BEGIN INPUT RECORDS

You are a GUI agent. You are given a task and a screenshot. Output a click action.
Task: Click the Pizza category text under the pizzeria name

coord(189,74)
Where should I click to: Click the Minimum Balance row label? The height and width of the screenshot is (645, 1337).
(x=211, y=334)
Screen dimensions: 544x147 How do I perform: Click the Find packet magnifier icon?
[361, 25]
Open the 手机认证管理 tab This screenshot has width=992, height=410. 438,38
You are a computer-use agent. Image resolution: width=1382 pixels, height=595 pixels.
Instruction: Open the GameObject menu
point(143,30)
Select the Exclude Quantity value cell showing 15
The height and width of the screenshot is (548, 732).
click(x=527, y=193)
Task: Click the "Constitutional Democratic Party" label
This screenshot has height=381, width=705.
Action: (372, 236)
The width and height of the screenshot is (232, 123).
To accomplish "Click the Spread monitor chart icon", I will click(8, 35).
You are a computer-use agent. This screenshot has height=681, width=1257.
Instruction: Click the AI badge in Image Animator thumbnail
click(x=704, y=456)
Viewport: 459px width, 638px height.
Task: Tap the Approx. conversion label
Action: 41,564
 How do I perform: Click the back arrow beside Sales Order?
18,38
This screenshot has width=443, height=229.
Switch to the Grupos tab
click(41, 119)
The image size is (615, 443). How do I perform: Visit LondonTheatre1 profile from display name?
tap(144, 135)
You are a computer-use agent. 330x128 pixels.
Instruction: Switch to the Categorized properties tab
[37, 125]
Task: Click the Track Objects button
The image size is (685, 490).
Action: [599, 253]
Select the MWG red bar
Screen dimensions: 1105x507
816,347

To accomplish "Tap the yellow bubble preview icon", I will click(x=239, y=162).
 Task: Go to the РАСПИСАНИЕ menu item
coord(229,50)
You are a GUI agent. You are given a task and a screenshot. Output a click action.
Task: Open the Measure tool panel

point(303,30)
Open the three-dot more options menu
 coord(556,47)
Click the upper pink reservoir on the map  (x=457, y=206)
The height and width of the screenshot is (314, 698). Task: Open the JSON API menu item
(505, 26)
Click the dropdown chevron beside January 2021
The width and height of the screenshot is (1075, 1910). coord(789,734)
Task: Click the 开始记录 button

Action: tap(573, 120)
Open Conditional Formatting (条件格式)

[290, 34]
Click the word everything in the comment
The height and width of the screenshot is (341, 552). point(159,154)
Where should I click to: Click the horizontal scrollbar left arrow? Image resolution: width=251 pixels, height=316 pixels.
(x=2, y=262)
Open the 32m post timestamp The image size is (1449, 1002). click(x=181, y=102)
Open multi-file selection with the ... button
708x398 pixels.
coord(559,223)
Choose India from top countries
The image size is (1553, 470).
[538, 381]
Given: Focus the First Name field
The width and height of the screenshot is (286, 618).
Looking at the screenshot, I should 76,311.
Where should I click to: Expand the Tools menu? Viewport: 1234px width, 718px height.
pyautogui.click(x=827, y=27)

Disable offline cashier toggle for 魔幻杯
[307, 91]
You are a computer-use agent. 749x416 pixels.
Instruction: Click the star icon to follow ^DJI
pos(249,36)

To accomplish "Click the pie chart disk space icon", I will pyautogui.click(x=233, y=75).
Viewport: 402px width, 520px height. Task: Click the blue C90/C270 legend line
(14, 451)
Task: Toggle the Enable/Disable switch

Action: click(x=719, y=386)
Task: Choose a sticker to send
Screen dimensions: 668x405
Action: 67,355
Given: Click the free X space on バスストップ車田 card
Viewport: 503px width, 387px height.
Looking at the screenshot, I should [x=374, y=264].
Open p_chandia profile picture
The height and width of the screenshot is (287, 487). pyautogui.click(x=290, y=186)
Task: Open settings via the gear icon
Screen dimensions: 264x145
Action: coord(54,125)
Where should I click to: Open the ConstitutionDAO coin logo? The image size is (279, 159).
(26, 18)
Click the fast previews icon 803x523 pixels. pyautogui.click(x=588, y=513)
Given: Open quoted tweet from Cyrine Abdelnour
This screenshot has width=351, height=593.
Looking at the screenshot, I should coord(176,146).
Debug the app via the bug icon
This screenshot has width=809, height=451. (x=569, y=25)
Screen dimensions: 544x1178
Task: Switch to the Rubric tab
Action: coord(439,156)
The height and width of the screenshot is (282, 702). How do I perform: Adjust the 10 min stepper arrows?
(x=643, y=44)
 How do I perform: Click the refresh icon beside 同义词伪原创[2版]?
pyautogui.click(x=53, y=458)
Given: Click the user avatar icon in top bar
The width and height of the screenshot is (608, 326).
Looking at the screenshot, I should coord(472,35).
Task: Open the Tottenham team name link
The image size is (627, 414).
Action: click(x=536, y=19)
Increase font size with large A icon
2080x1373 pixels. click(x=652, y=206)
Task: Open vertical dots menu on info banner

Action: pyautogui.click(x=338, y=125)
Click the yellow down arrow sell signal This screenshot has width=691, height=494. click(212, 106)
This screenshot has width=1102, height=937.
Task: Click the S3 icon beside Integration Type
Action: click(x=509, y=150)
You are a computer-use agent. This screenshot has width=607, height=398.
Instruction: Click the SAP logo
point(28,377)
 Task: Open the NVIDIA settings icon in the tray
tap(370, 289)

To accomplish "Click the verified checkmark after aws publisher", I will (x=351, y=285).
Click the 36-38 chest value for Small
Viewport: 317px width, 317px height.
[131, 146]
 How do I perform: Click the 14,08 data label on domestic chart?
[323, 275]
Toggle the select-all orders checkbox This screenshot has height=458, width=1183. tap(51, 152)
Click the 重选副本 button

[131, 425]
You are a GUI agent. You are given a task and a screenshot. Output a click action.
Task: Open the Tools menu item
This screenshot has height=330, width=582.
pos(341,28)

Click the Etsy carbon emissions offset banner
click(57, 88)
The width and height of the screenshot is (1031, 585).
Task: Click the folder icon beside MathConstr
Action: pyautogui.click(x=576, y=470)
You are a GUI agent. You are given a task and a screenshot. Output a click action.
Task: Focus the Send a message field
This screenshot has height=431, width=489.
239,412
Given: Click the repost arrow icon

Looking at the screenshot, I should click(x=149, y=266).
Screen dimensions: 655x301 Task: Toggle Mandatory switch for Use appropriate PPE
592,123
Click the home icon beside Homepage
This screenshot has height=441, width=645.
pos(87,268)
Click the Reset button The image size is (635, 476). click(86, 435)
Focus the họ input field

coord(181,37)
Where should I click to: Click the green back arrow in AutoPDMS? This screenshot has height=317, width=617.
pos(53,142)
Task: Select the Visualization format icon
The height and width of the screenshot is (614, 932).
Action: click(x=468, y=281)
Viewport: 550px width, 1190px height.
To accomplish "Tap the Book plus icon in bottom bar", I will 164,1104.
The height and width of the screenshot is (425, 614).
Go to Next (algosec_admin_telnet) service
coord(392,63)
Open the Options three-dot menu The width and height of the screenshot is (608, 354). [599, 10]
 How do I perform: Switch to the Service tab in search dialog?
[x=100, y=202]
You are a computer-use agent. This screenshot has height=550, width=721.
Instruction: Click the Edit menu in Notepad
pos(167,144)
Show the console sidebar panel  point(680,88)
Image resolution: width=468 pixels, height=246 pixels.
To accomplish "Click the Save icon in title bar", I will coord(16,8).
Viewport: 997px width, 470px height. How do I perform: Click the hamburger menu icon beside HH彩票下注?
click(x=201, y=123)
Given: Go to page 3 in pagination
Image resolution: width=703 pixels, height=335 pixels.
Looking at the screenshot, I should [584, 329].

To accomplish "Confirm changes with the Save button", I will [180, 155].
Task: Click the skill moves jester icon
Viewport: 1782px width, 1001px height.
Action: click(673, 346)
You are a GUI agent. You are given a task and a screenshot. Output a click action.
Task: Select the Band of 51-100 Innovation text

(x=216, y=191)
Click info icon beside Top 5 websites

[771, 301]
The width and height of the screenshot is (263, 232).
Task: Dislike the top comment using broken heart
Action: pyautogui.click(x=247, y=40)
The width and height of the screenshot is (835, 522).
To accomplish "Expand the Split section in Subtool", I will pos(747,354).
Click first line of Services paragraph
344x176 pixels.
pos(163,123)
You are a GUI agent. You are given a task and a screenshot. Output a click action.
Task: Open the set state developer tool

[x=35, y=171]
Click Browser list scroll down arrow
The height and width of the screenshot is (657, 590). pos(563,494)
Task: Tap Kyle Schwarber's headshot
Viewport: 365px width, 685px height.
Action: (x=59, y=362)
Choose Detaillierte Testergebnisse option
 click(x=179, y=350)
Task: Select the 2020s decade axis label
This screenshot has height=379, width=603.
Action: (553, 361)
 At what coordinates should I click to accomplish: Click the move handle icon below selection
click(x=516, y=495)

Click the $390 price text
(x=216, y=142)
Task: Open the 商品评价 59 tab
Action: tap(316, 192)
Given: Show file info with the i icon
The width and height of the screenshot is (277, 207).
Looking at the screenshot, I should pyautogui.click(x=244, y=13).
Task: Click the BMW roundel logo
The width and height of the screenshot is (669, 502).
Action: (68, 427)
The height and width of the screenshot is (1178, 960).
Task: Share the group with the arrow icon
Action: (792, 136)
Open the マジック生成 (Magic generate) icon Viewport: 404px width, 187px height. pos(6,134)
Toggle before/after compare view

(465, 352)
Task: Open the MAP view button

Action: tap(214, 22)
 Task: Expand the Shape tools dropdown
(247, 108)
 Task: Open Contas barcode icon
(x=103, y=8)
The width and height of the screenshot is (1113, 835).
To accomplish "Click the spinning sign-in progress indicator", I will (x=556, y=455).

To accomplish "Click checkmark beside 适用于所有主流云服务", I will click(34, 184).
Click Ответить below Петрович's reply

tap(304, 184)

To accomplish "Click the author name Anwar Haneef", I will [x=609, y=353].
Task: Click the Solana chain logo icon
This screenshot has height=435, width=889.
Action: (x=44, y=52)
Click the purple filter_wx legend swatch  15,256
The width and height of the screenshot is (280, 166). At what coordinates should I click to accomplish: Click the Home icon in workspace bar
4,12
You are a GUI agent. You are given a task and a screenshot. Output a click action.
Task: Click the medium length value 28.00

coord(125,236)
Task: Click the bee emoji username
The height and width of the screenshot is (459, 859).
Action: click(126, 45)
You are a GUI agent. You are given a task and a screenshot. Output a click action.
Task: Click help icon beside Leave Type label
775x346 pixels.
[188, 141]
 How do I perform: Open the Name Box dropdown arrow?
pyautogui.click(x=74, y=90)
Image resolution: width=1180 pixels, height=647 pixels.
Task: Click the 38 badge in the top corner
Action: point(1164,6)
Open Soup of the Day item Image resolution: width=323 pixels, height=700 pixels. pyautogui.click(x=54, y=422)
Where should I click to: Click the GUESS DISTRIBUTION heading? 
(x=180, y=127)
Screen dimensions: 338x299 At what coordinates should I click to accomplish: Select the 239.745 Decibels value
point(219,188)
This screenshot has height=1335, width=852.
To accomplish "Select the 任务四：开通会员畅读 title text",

END INPUT RECORDS

» **WHAT YOU ARE ASKED TO DO**
List each line of the entries that holds the string "computer".

» **EXERCISE RESPONSE**
You are a computer-use agent. Image resolution: width=1382 pixels, height=595 pixels.
You are a computer-use agent. This screenshot has height=681, width=1257.
You are a computer-use agent. 330x128 pixels.
You are a computer-use agent. 749x416 pixels.
You are a computer-use agent. This screenshot has width=607, height=398.
You are a computer-use agent. This screenshot has height=550, width=721.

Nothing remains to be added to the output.